**ENTRIES SHOWN:**
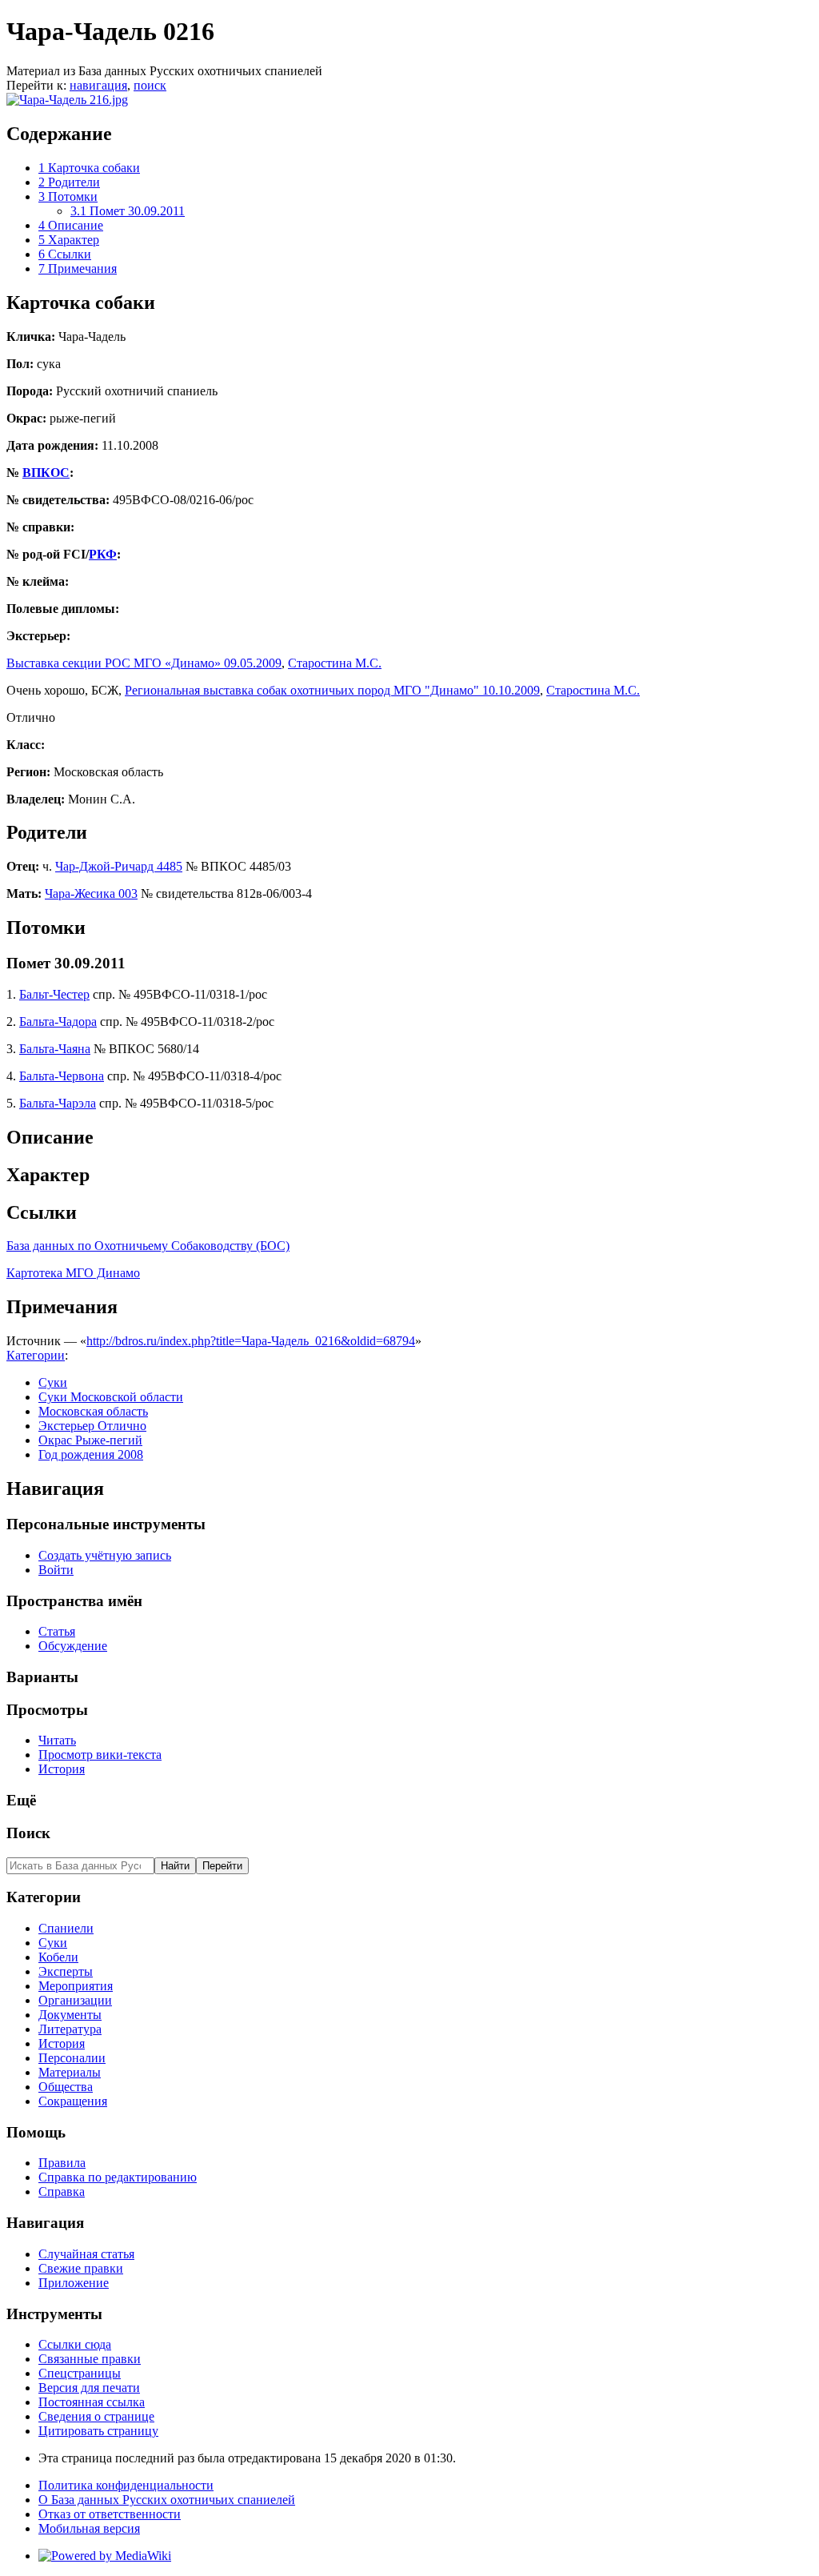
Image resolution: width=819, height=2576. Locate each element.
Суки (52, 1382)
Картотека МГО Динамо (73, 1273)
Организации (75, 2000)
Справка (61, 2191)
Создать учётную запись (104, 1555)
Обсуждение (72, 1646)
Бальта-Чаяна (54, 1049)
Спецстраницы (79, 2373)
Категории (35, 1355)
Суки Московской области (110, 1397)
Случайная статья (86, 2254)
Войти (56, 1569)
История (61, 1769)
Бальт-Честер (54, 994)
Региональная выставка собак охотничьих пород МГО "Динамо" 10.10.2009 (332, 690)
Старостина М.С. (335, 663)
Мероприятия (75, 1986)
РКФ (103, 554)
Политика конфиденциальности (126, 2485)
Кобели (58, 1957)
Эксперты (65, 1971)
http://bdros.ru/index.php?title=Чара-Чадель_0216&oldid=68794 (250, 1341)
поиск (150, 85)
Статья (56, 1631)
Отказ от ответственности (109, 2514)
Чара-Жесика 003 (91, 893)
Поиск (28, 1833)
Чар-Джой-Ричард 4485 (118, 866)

...

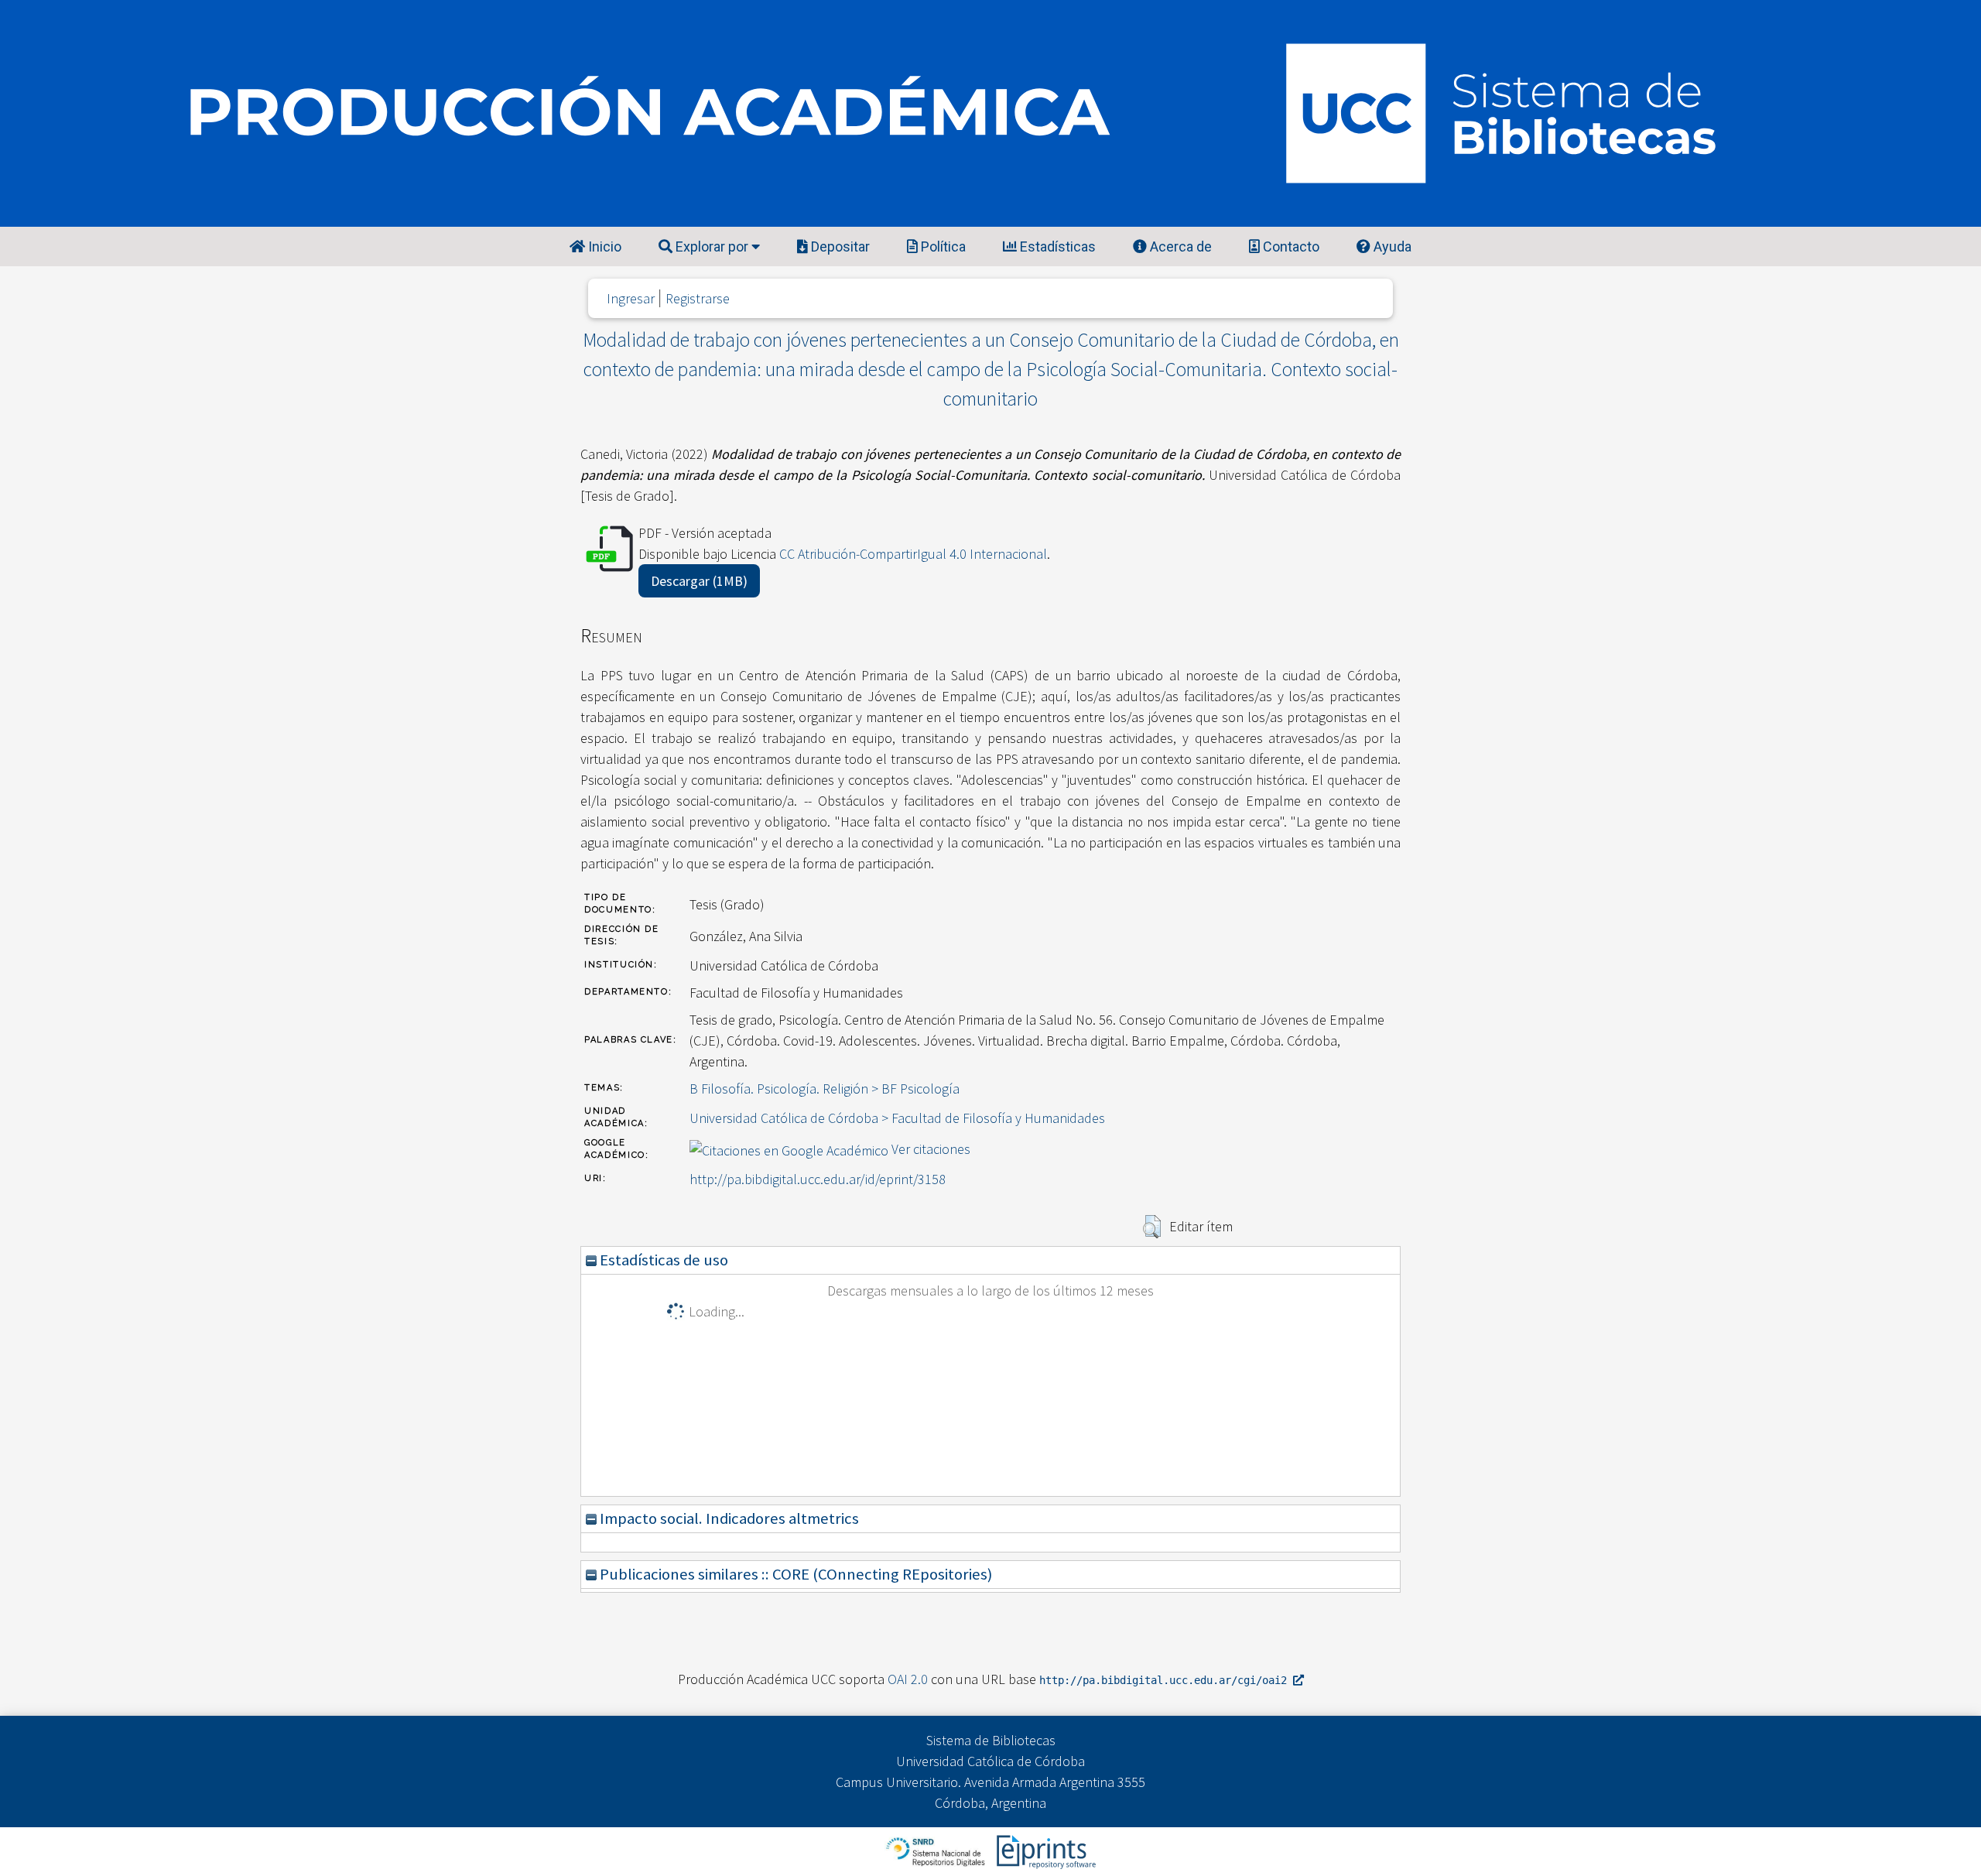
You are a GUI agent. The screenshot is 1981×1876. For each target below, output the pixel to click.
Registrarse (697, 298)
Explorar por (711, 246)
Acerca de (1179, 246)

==

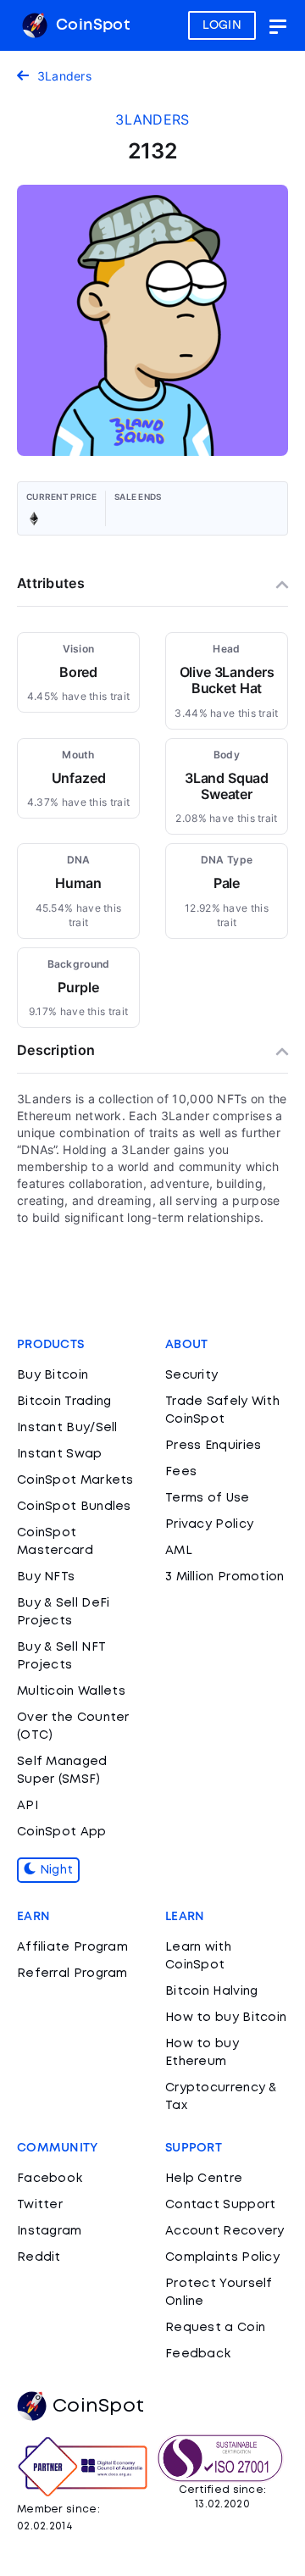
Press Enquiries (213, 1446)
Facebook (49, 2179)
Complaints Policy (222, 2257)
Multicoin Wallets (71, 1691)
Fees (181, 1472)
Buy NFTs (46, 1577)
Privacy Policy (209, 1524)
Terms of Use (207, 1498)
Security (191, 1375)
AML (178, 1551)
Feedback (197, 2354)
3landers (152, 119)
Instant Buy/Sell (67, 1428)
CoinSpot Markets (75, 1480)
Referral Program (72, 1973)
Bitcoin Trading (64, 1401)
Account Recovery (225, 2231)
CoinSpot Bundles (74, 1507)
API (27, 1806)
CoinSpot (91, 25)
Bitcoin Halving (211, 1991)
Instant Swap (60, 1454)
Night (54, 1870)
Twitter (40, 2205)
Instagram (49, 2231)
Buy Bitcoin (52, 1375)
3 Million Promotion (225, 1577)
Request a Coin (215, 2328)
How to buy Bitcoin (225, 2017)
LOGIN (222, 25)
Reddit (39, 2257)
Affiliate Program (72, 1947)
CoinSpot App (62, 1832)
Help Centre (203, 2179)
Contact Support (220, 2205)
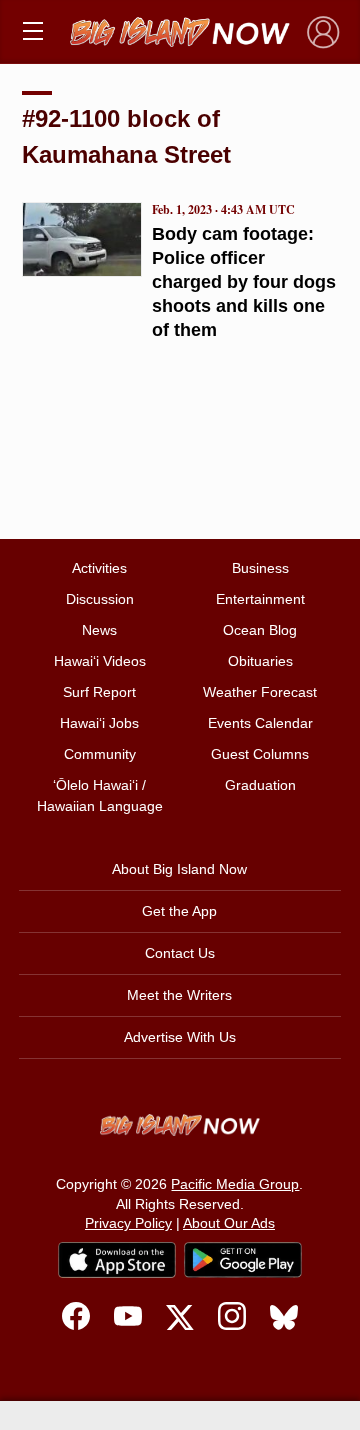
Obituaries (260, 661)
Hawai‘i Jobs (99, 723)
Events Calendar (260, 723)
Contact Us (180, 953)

**TO DO:** Write out each line above containing "CoinSpot".

**SOLUTION TO THIS PROBLEM:**
CoinSpot Markets (75, 1480)
CoinSpot Bundles (74, 1507)
CoinSpot (91, 25)
CoinSpot App (62, 1832)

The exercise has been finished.